INPUT DATA: Begin
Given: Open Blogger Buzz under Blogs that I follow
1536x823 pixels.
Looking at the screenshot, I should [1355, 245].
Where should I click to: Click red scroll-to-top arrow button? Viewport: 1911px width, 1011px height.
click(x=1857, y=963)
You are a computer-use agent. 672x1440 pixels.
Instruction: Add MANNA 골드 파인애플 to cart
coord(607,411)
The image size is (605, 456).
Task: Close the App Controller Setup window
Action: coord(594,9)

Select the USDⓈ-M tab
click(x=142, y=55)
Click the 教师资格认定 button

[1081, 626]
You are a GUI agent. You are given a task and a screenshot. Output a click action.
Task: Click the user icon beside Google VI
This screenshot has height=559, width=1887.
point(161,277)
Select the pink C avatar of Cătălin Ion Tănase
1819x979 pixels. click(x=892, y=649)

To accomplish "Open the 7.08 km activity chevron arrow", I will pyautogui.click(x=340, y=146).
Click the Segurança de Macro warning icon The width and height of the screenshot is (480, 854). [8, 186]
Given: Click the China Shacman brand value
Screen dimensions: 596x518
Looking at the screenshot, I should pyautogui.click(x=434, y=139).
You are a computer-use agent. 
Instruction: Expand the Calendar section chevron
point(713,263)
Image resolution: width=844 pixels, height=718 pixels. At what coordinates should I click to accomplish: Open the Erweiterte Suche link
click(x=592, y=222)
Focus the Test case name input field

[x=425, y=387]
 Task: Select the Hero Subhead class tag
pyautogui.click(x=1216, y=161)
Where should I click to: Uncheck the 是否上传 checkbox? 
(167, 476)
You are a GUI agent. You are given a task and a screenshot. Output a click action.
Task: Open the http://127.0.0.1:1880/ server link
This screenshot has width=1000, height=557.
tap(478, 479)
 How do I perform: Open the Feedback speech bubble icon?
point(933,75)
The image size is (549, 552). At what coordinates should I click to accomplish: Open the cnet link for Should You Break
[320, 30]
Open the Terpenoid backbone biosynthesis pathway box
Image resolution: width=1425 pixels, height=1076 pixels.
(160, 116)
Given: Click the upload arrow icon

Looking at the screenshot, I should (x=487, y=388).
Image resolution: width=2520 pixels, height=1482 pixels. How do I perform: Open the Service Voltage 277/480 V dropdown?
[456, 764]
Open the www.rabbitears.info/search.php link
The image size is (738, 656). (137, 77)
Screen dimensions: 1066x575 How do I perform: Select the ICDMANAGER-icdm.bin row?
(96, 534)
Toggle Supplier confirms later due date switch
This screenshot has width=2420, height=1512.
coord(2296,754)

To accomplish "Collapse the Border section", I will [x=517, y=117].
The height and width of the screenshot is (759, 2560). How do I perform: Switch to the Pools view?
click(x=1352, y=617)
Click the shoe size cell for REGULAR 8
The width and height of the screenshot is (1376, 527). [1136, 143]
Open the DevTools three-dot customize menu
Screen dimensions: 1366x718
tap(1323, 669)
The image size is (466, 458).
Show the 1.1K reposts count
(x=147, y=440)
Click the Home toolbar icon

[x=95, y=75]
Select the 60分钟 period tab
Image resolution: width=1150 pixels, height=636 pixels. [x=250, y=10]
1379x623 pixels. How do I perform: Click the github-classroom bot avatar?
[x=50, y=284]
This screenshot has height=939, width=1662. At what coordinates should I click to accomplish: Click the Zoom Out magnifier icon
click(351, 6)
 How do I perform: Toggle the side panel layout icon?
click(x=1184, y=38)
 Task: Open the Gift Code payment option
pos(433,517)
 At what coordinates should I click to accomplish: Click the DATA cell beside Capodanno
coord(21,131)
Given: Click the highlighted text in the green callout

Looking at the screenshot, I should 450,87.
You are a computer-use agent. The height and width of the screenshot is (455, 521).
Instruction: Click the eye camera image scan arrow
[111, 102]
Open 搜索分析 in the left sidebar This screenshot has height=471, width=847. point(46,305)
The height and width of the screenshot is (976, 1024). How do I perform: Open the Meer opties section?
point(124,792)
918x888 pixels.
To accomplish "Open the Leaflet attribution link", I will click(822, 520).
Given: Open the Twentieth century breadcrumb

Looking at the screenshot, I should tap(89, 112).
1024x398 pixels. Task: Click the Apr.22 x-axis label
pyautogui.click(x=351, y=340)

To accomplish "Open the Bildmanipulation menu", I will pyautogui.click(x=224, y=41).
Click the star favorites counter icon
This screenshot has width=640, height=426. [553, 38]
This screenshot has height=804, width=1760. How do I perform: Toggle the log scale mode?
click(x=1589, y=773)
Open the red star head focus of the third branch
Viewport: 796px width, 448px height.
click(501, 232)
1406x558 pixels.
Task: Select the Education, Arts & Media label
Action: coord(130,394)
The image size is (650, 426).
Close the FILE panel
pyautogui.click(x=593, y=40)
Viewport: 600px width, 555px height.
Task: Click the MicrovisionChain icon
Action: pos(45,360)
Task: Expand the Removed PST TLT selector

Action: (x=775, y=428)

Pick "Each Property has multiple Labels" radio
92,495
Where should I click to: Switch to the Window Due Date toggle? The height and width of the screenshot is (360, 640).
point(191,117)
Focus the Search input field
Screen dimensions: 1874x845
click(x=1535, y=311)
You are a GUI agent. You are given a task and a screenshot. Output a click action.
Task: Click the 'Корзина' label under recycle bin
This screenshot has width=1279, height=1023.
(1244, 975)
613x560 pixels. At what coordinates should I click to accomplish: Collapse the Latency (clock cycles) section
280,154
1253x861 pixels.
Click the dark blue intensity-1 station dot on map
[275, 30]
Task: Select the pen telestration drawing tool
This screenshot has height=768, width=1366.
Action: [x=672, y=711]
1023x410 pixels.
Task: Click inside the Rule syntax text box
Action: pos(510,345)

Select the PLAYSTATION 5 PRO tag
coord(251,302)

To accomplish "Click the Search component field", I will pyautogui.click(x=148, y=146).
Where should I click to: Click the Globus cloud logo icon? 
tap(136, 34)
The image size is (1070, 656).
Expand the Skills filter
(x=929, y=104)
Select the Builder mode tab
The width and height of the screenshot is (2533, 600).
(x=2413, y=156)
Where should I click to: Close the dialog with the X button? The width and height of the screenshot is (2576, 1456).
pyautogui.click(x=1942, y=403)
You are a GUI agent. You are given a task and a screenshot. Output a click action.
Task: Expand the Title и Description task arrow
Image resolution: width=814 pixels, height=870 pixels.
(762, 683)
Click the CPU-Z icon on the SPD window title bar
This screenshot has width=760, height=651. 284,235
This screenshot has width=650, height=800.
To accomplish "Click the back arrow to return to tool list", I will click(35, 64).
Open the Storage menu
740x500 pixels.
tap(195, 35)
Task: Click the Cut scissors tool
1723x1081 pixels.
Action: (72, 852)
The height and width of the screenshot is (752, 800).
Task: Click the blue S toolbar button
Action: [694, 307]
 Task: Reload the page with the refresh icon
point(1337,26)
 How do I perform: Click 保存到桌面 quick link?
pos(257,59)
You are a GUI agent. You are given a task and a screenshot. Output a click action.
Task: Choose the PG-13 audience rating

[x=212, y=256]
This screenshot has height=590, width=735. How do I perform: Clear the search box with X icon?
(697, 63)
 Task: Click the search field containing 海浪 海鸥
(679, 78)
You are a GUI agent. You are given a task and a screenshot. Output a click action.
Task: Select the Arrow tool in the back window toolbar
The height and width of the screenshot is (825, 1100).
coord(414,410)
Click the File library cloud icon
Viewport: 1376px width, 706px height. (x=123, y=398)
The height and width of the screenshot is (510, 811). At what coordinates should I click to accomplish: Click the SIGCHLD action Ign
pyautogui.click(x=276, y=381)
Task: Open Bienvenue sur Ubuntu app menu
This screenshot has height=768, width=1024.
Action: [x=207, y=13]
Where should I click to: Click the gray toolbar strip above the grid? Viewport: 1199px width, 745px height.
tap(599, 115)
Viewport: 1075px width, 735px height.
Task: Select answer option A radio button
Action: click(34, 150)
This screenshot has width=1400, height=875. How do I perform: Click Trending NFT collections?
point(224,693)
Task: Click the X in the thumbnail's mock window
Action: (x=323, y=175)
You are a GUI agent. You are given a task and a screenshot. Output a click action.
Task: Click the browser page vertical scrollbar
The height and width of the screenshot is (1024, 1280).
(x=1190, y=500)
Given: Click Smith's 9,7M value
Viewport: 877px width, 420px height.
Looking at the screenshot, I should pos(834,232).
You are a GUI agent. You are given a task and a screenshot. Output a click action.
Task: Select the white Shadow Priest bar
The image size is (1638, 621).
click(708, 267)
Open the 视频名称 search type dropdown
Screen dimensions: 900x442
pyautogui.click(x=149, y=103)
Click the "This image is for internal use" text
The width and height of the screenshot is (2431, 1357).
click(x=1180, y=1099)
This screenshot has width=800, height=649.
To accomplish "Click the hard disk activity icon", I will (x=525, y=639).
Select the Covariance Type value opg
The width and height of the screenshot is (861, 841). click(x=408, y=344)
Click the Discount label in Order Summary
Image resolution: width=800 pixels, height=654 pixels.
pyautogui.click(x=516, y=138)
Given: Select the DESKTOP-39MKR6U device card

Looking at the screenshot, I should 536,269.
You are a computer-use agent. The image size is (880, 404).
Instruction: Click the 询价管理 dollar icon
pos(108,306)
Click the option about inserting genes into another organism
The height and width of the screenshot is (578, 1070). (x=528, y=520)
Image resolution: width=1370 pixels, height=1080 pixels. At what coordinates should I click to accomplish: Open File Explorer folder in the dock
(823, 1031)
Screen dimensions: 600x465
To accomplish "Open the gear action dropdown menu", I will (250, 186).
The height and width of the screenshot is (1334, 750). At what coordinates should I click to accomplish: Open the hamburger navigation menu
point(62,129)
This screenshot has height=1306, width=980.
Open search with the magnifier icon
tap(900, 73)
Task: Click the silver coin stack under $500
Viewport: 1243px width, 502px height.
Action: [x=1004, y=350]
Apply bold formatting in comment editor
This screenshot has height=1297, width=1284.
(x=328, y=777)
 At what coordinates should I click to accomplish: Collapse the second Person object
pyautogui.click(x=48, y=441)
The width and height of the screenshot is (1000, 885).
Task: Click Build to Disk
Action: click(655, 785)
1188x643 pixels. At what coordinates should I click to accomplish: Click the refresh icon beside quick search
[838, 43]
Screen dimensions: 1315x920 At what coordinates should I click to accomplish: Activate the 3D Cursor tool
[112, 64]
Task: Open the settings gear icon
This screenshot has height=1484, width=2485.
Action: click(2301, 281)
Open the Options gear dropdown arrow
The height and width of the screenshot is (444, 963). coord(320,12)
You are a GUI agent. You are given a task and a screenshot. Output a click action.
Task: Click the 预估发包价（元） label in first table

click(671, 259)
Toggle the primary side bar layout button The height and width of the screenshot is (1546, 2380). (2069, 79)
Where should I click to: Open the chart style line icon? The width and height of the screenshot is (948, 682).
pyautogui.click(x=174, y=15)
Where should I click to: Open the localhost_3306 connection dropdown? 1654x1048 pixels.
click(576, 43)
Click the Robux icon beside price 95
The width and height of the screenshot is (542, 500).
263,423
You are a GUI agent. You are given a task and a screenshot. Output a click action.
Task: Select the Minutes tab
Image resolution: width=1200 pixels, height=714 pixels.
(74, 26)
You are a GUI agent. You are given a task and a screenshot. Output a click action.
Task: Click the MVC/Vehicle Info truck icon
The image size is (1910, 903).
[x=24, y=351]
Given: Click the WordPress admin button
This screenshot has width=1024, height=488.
INPUT DATA: End
From the first line of the records above down to the line containing "You are a computer-use agent. 672x1440", repeat each line exactly as written. Include both of those lines and add nothing.

* **RESPONSE TO THE TASK**:
Given: Open Blogger Buzz under Blogs that I follow
1536x823 pixels.
Looking at the screenshot, I should [1355, 245].
Where should I click to: Click red scroll-to-top arrow button? Viewport: 1911px width, 1011px height.
click(x=1857, y=963)
You are a computer-use agent. 672x1440 pixels.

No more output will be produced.